COMPLETE O SEGUINTE:
1) Indique se cada uma das afirmações a seguir está de acordo com o trecho sobre o apagão no Amapá, respondendo "sim" ou "não" e citando literalmente as palavras do trecho que decidem a questão: (a) Afuá recebeu mais de mil macapaenses em três dias; (b) Afuá fica mais perto de Belém do que de Macapá; (c) em Macapá, foram canceladas cirurgias urgentes.
2) Retome o trecho sobre o apagão no Amapá e dê continuidade ao texto a partir de sua última frase.

___ TRECHO DO TEXTO ___

Por causa do apagão, cirurgias eletivas (não urgentes) foram canceladas em Macapá. Moradores fizeram filas em caixas eletrônicos, postos de combustíveis e mercados. Alguns chegaram a cavar poço em casa por causa da falta de energia para bombear água na rede de abastecimento. Nas redes sociais, políticos, famosos e anônimos se mobilizaram para ajudar a amenizar a situação de caos no Amapá.

Em apenas três dias, Afuá, ilha vizinha no Pará, recebeu dez lanchas e balsas e dois navios com mais de mil macapaenses. O porto, a rede hoteleira e os bares da cidade, que possui pouco mais de 32 mil habitantes, ficaram lotados.

A relação entre as cidades sempre foi próxima, já que os afuaenses olham para Macapá como capital, por estar a 78 quilômetros de lá, enquanto a distância até Belém é de 256 quilômetros. A analista judiciária Laura Rauda nunca pensou que iria presenciar algo parecido.

___ DADOS FORNECIDOS ___

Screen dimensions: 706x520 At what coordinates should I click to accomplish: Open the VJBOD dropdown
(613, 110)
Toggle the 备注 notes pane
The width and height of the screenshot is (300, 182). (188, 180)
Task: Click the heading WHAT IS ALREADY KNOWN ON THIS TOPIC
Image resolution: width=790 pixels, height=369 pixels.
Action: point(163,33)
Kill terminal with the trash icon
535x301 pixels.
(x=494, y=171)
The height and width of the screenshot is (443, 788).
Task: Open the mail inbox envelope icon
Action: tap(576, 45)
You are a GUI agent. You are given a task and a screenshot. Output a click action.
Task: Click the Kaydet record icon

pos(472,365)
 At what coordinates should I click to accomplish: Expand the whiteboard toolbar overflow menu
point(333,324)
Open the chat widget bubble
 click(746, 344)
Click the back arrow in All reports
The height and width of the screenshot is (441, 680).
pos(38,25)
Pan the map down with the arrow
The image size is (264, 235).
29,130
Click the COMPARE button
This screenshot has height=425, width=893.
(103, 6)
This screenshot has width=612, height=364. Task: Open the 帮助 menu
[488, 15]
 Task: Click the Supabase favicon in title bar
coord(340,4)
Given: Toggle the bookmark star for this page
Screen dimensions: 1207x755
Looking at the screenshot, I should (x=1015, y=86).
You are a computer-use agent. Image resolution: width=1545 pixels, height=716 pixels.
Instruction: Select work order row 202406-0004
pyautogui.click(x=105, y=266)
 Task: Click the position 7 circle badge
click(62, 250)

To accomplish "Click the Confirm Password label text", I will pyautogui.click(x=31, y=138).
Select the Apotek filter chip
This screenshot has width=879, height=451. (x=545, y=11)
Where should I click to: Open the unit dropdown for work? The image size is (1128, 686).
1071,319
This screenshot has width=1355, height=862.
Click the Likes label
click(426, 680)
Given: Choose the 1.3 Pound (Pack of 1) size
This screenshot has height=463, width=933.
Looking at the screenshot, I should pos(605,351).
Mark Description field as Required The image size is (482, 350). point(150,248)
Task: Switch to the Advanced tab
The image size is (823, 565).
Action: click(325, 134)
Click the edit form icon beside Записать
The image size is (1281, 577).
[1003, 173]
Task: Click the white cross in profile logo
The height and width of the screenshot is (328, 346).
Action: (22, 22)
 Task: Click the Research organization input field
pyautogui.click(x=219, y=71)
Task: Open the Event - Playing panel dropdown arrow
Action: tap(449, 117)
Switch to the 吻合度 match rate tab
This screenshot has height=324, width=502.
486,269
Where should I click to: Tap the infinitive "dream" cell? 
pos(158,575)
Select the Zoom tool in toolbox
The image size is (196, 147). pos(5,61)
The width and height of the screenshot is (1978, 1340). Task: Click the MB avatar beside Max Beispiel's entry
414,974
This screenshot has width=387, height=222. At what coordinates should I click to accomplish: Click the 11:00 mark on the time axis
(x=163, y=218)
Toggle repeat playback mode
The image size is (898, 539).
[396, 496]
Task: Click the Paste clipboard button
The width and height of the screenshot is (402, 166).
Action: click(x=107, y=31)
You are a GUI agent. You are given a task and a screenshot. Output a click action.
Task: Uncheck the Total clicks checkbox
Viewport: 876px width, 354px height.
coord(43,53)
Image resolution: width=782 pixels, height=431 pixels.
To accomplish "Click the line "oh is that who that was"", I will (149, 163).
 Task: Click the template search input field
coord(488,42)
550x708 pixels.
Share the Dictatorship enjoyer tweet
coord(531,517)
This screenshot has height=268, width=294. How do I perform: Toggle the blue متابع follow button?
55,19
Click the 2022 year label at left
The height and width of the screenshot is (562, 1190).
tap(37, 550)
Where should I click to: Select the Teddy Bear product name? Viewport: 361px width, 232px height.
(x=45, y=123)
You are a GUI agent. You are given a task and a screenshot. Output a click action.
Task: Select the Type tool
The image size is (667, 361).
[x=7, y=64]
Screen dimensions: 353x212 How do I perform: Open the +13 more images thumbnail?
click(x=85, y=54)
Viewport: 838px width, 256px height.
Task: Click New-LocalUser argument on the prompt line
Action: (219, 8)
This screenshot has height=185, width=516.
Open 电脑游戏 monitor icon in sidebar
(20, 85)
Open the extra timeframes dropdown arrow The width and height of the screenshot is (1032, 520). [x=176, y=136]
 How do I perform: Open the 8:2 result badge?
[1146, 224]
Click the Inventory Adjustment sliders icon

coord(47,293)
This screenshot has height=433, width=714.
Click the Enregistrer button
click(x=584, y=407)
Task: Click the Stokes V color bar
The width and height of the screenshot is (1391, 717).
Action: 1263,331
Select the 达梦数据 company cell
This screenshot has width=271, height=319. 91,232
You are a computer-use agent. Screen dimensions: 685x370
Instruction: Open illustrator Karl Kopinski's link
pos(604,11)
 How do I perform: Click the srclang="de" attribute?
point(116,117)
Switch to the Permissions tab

___

LISTA DE RESPOSTAS:
1)
(a) Sim: "Em apenas três dias, Afuá, ilha vizinha no Pará, recebeu dez lanchas e balsas e dois navios com mais de mil macapaenses."
(b) Não: "por estar a 78 quilômetros de lá, enquanto a distância até Belém é de 256 quilômetros"
(c) Não: "cirurgias eletivas (não urgentes) foram canceladas em Macapá"

2)
"Em nenhum cenário imaginei que Afuá seria a cidade que acolheria e serviria de refúgio para quem vem de Macapá. Sempre imaginei o contrário. Vejo que está sendo um alívio para quem consegue chegar aqui", relata ela, que mora há dois anos na ilha, após ser aprovada em um concurso público.

Laura observa que a cidade já estava iniciando um relaxamento das medidas contra o coronavírus, mas admite estar assustada com o grande fluxo de visitantes.

"As pessoas vieram de Macapá, uma cidade grande, e ainda por cima em lanchas e navios lotados, sem distanciamento, e já tem macapaense curtindo nos bares. Hoje até foi tranquilo, pois choveu. Mas amanhã...", previa ela sobre o domingo (8). O tribunal onde a analista trabalha reduziu o horário de atendimento para garantir a segurança dos funcionários.

Celine Vaz foi uma das amapaenses que teve a ideia de se refugiar em Afuá, onde a avó mora. Ela tinha esperanças de que a energia voltaria rápido, mas ainda na quarta-feira (4), desistiu.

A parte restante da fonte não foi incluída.